With caution should use the drug with NNC and Crohn's disease because of the possible exacerbation of the disease.
If there are signs of liver damage (skin itching, yellowing of the skin, nausea, vomiting, abdominal pain, darkening of the urine, increasing the level of "liver" transaminases), stop taking the drug and consult a doctor.
With long-term use (more than 2 weeks) of diclofenac, it is necessary to monitor the indicators of liver function (the level of "liver" transaminases).
With caution, diclofenac should be prescribed to patients with severe renal or hepatic insufficiency, heart failure, blood clotting disorders, porphyria, epilepsy, and patients receiving anticoagulants or fibrinolytics.
Do not use the drug simultaneously with other NSAIDs.
The drug can change the properties of platelets, but does not replace the preventive effect of acetylsalicylic acid in cardiovascular diseases.
The use of the drug may adversely affect female fertility and is not recommended for women planning pregnancy.
In infectious diseases, the anti-inflammatory and antipyretic effects of diclofenac sodium can mask the symptoms of these diseases.
In elderly patients, as with other drugs, Naklofen should be used in the lowest effective dose.
Influence on ability to manage motor transport and other complex mechanisms
During the treatment period, it is possible to reduce the speed of mental and motor reactions, so it is necessary to refrain from engaging in potentially dangerous activities that require an increased concentration of attention and speed of psychomotor reactions.
When using suppositories, an overdose is unlikely.
Symptoms: vomiting, nausea, abdominal pain, bleeding from the gastrointestinal tract, diarrhea, headache, dizziness, tinnitus, increased excitability, hyperventilation with increased convulsive readiness, convulsions, with a significant overdose of acute renal failure, hepatotoxic effect.
Treatment: symptomatic therapy aimed at the elimination of high blood pressure (BP), violations of kidney function, seizures, irritation of the gastrointestinal tract, respiratory depression. Forced diuresis and hemodialysis are ineffective (significant association with proteins and intensive metabolism).

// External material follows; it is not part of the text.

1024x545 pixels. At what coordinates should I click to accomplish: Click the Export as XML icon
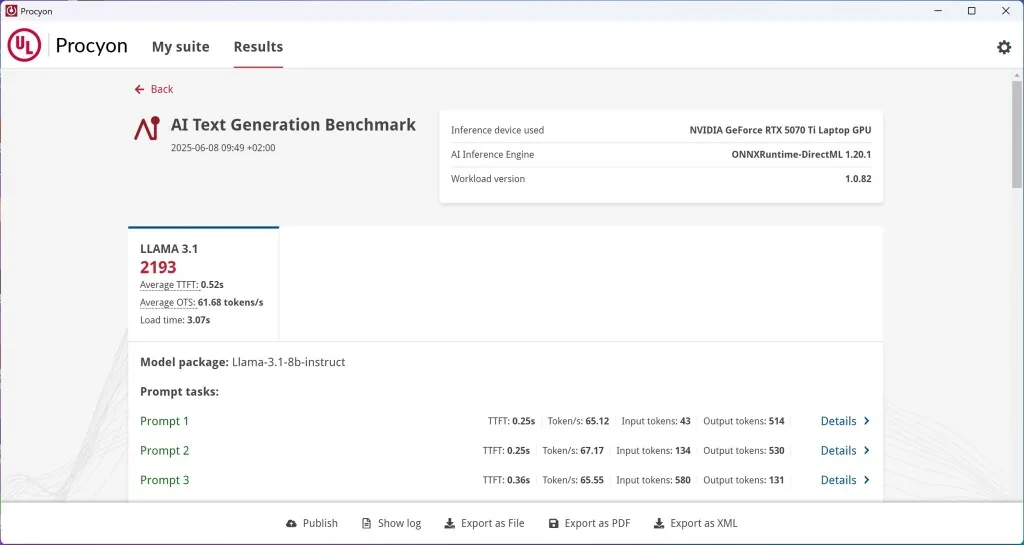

Increases the concentration in the plasma digoxin, methotrexate, lithium and cyclosporine.
Reduces the effect of diuretics, against the background of potassium-sparing diuretics increases the risk of hyperkalemia; against the background of anticoagulants, antiplatelet agents and trombolytic drugs (alteplase, streptokinase, urokinase), the risk of developing bleeding (bowl - gastrointestinal tract) increases.

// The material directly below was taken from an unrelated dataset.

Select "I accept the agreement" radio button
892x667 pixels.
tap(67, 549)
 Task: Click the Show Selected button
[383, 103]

Reduces the effect of hypotensive and hypnotic drugs. Increases the likelihood of side effects of other NSAIDs and GCS (bleeding from the gastrointestinal tract), toxicity of methotrexate and nephrotoxicity of cyclosporine.

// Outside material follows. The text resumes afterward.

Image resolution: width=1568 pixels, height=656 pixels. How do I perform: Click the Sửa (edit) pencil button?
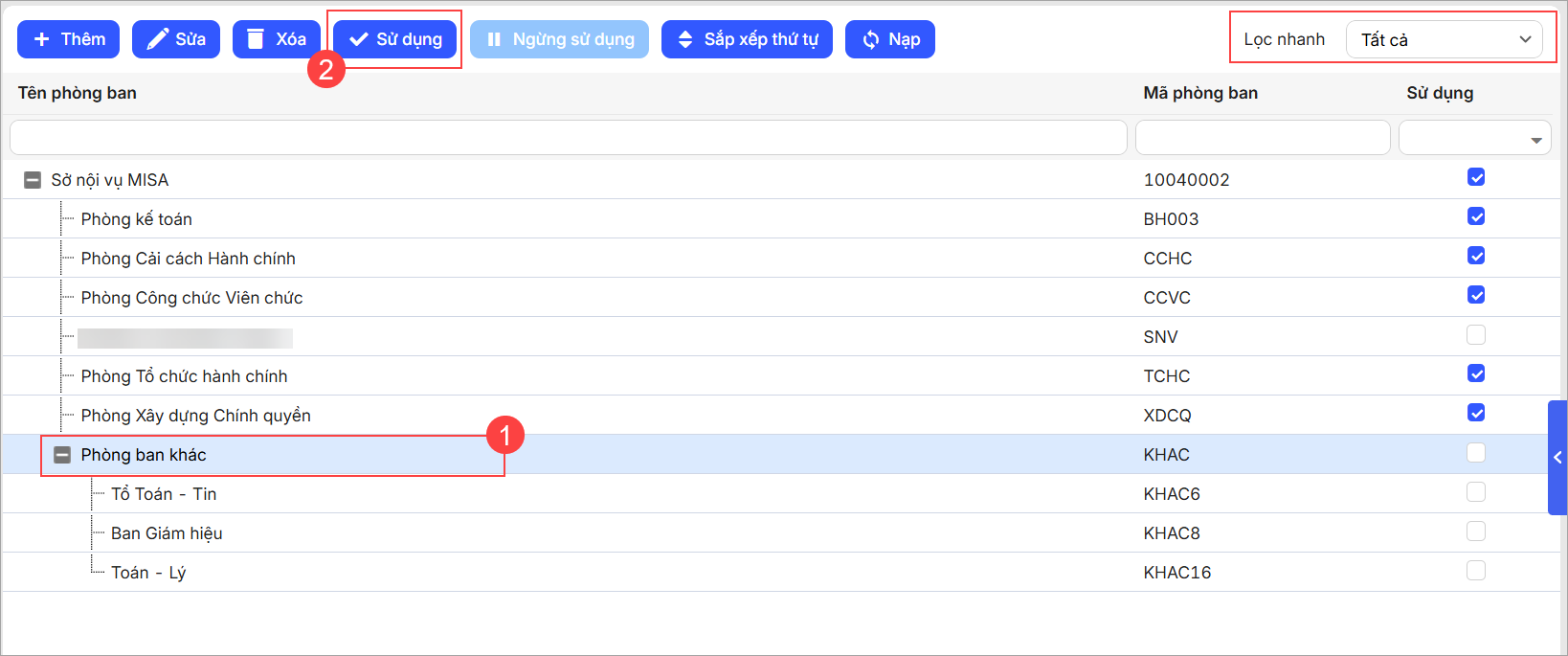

Acetylsalicylic acid reduces the concentration of diclofenac in the blood. Simultaneous use with paracetamol increases the risk of developing nephrotoxic effects of diclofenac.
With simultaneous administration with giglikemicheskimi means can be observed hypo or giperglicemia. With this combination of funds, it is necessary to monitor the concentration of glucose in the blood.
Cefamandol, cefoperazone, cefotetan, valproic acid and plikamycin increase the incidence of hypoprothrombinemia.
Cyclosporine and gold preparations increase the effect of diclofenac on the synthesis of prostaglandins in the kidneys, which is manifested by increased nephrotoxicity.
Selective serotonin reuptake inhibitors increase the risk of bleeding from the digestive tract.
Simultaneous administration with ethanol, colchicine, corticotropin and preparations of St. John's wort increases the risk of bleeding in the digestive tract.
Medicines that cause photosensitivity, increase the sensitizing effect of diclofenac to ultraviolet radiation.
Drugs that block tubular secretion, increase the concentration in the plasma of diclofenac, thereby increasing its toxicity.
Antibacterial drugs from the quinolone group increase the risk of seizures.
TERMS OF RELEASE FROM PHARMACY
TERMS AND CONDITIONS OF STORAGE
List B. At a temperature of no higher than 25 В° C. Keep out of the reach of children. Shelf life - 4 years.